> [Problem description]:
Give the rows below as a Markdown table with two columns, No. and Line. Number the rows in order and leave out any blank lines.
-- Begin Supplied data --
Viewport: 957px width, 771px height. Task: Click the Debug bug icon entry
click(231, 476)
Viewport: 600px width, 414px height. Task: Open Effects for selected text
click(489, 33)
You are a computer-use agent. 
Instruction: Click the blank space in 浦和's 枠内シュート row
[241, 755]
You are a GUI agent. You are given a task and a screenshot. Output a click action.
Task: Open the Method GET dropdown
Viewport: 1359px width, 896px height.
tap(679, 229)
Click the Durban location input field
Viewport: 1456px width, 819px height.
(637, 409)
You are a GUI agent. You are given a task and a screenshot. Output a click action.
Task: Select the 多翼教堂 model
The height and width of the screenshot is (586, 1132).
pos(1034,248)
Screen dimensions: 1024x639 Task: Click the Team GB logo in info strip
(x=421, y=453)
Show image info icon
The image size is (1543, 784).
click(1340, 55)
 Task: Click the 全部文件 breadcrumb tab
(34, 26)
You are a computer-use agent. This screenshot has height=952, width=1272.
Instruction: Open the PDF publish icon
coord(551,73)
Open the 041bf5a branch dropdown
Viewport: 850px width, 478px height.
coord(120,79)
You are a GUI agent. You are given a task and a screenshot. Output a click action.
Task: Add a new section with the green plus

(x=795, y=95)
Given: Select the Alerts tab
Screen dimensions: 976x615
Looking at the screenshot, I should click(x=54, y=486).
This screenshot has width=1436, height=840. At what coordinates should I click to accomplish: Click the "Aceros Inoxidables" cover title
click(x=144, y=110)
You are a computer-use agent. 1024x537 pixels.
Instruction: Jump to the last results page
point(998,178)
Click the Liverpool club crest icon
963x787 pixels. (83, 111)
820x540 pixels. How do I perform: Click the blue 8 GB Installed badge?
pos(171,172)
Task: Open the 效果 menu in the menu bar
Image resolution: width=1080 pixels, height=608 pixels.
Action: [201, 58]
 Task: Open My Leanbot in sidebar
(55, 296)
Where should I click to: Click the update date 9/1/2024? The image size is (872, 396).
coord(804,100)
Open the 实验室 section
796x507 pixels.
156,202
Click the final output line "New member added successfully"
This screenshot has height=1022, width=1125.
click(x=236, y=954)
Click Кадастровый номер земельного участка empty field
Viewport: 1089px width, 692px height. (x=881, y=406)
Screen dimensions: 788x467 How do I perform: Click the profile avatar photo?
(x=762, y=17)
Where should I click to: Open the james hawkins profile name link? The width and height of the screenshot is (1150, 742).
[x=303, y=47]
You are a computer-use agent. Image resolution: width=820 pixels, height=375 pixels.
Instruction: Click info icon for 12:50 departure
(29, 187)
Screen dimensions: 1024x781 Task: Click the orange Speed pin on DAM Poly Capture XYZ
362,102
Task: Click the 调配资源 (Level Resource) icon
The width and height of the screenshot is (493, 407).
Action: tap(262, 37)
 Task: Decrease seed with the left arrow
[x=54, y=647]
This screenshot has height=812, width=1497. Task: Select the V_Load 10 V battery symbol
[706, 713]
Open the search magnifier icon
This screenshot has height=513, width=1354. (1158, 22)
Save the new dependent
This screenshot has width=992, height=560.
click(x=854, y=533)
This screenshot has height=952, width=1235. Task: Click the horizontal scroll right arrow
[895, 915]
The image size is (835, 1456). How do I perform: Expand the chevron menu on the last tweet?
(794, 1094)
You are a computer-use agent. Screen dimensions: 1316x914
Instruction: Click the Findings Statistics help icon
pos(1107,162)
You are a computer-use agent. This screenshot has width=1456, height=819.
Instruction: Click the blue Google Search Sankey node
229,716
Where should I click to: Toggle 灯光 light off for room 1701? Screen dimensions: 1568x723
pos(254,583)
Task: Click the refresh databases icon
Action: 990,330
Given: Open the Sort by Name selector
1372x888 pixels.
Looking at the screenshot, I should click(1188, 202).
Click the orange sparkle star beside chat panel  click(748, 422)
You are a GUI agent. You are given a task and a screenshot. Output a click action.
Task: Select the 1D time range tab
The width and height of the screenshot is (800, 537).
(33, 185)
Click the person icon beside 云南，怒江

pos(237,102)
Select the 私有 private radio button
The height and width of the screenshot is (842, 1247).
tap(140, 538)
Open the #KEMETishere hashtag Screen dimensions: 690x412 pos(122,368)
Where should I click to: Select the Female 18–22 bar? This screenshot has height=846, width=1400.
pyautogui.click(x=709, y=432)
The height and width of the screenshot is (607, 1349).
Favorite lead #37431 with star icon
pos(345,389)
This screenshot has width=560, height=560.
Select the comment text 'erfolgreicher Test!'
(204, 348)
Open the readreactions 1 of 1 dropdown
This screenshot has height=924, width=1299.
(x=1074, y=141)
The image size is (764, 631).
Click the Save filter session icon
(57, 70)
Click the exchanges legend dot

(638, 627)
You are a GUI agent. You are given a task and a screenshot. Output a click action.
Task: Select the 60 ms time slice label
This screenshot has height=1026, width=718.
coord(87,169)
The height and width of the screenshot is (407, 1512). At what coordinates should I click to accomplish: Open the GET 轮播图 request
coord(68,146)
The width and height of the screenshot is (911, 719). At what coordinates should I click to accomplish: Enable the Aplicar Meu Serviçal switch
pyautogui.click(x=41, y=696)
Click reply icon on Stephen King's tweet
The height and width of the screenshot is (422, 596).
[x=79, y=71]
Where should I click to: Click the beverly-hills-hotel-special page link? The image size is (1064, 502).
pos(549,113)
-- End Supplied data --
> [Solution to this task]:
| No. | Line |
|---|---|
| 1 | Viewport: 957px width, 771px height. Task: Click the Debug bug icon entry |
| 2 | click(231, 476) |
| 3 | Viewport: 600px width, 414px height. Task: Open Effects for selected text |
| 4 | click(489, 33) |
| 5 | You are a computer-use agent.  |
| 6 | Instruction: Click the blank space in 浦和's 枠内シュート row |
| 7 | [241, 755] |
| 8 | You are a GUI agent. You are given a task and a screenshot. Output a click action. |
| 9 | Task: Open the Method GET dropdown |
| 10 | Viewport: 1359px width, 896px height. |
| 11 | tap(679, 229) |
| 12 | Click the Durban location input field |
| 13 | Viewport: 1456px width, 819px height. |
| 14 | (637, 409) |
| 15 | You are a GUI agent. You are given a task and a screenshot. Output a click action. |
| 16 | Task: Select the 多翼教堂 model |
| 17 | The height and width of the screenshot is (586, 1132). |
| 18 | pos(1034,248) |
| 19 | Screen dimensions: 1024x639 Task: Click the Team GB logo in info strip |
| 20 | (x=421, y=453) |
| 21 | Show image info icon |
| 22 | The image size is (1543, 784). |
| 23 | click(1340, 55) |
| 24 |  Task: Click the 全部文件 breadcrumb tab |
| 25 | (34, 26) |
| 26 | You are a computer-use agent. This screenshot has height=952, width=1272. |
| 27 | Instruction: Open the PDF publish icon |
| 28 | coord(551,73) |
| 29 | Open the 041bf5a branch dropdown |
| 30 | Viewport: 850px width, 478px height. |
| 31 | coord(120,79) |
| 32 | You are a GUI agent. You are given a task and a screenshot. Output a click action. |
| 33 | Task: Add a new section with the green plus |
| 34 | (x=795, y=95) |
| 35 | Given: Select the Alerts tab |
| 36 | Screen dimensions: 976x615 |
| 37 | Looking at the screenshot, I should click(x=54, y=486). |
| 38 | This screenshot has width=1436, height=840. At what coordinates should I click to accomplish: Click the "Aceros Inoxidables" cover title |
| 39 | click(x=144, y=110) |
| 40 | You are a computer-use agent. 1024x537 pixels. |
| 41 | Instruction: Jump to the last results page |
| 42 | point(998,178) |
| 43 | Click the Liverpool club crest icon |
| 44 | 963x787 pixels. (83, 111) |
| 45 | 820x540 pixels. How do I perform: Click the blue 8 GB Installed badge? |
| 46 | pos(171,172) |
| 47 | Task: Open the 效果 menu in the menu bar |
| 48 | Image resolution: width=1080 pixels, height=608 pixels. |
| 49 | Action: [201, 58] |
| 50 |  Task: Open My Leanbot in sidebar |
| 51 | (55, 296) |
| 52 | Where should I click to: Click the update date 9/1/2024? The image size is (872, 396). |
| 53 | coord(804,100) |
| 54 | Open the 实验室 section |
| 55 | 796x507 pixels. |
| 56 | 156,202 |
| 57 | Click the final output line "New member added successfully" |
| 58 | This screenshot has height=1022, width=1125. |
| 59 | click(x=236, y=954) |
| 60 | Click Кадастровый номер земельного участка empty field |
| 61 | Viewport: 1089px width, 692px height. (x=881, y=406) |
| 62 | Screen dimensions: 788x467 How do I perform: Click the profile avatar photo? |
| 63 | (x=762, y=17) |
| 64 | Where should I click to: Open the james hawkins profile name link? The width and height of the screenshot is (1150, 742). |
| 65 | [x=303, y=47] |
| 66 | You are a computer-use agent. Image resolution: width=820 pixels, height=375 pixels. |
| 67 | Instruction: Click info icon for 12:50 departure |
| 68 | (29, 187) |
| 69 | Screen dimensions: 1024x781 Task: Click the orange Speed pin on DAM Poly Capture XYZ |
| 70 | 362,102 |
| 71 | Task: Click the 调配资源 (Level Resource) icon |
| 72 | The width and height of the screenshot is (493, 407). |
| 73 | Action: tap(262, 37) |
| 74 |  Task: Decrease seed with the left arrow |
| 75 | [x=54, y=647] |
| 76 | This screenshot has height=812, width=1497. Task: Select the V_Load 10 V battery symbol |
| 77 | [706, 713] |
| 78 | Open the search magnifier icon |
| 79 | This screenshot has height=513, width=1354. (1158, 22) |
| 80 | Save the new dependent |
| 81 | This screenshot has width=992, height=560. |
| 82 | click(x=854, y=533) |
| 83 | This screenshot has height=952, width=1235. Task: Click the horizontal scroll right arrow |
| 84 | [895, 915] |
| 85 | The image size is (835, 1456). How do I perform: Expand the chevron menu on the last tweet? |
| 86 | (794, 1094) |
| 87 | You are a computer-use agent. Screen dimensions: 1316x914 |
| 88 | Instruction: Click the Findings Statistics help icon |
| 89 | pos(1107,162) |
| 90 | You are a computer-use agent. This screenshot has width=1456, height=819. |
| 91 | Instruction: Click the blue Google Search Sankey node |
| 92 | 229,716 |
| 93 | Where should I click to: Toggle 灯光 light off for room 1701? Screen dimensions: 1568x723 |
| 94 | pos(254,583) |
| 95 | Task: Click the refresh databases icon |
| 96 | Action: 990,330 |
| 97 | Given: Open the Sort by Name selector |
| 98 | 1372x888 pixels. |
| 99 | Looking at the screenshot, I should click(1188, 202). |
| 100 | Click the orange sparkle star beside chat panel  click(748, 422) |
| 101 | You are a GUI agent. You are given a task and a screenshot. Output a click action. |
| 102 | Task: Select the 1D time range tab |
| 103 | The width and height of the screenshot is (800, 537). |
| 104 | (33, 185) |
| 105 | Click the person icon beside 云南，怒江 |
| 106 | pos(237,102) |
| 107 | Select the 私有 private radio button |
| 108 | The height and width of the screenshot is (842, 1247). |
| 109 | tap(140, 538) |
| 110 | Open the #KEMETishere hashtag Screen dimensions: 690x412 pos(122,368) |
| 111 | Where should I click to: Select the Female 18–22 bar? This screenshot has height=846, width=1400. |
| 112 | pyautogui.click(x=709, y=432) |
| 113 | The height and width of the screenshot is (607, 1349). |
| 114 | Favorite lead #37431 with star icon |
| 115 | pos(345,389) |
| 116 | This screenshot has width=560, height=560. |
| 117 | Select the comment text 'erfolgreicher Test!' |
| 118 | (204, 348) |
| 119 | Open the readreactions 1 of 1 dropdown |
| 120 | This screenshot has height=924, width=1299. |
| 121 | (x=1074, y=141) |
| 122 | The image size is (764, 631). |
| 123 | Click the Save filter session icon |
| 124 | (57, 70) |
| 125 | Click the exchanges legend dot |
| 126 | (638, 627) |
| 127 | You are a GUI agent. You are given a task and a screenshot. Output a click action. |
| 128 | Task: Select the 60 ms time slice label |
| 129 | This screenshot has height=1026, width=718. |
| 130 | coord(87,169) |
| 131 | The height and width of the screenshot is (407, 1512). At what coordinates should I click to accomplish: Open the GET 轮播图 request |
| 132 | coord(68,146) |
| 133 | The width and height of the screenshot is (911, 719). At what coordinates should I click to accomplish: Enable the Aplicar Meu Serviçal switch |
| 134 | pyautogui.click(x=41, y=696) |
| 135 | Click reply icon on Stephen King's tweet |
| 136 | The height and width of the screenshot is (422, 596). |
| 137 | [x=79, y=71] |
| 138 | Where should I click to: Click the beverly-hills-hotel-special page link? The image size is (1064, 502). |
| 139 | pos(549,113) |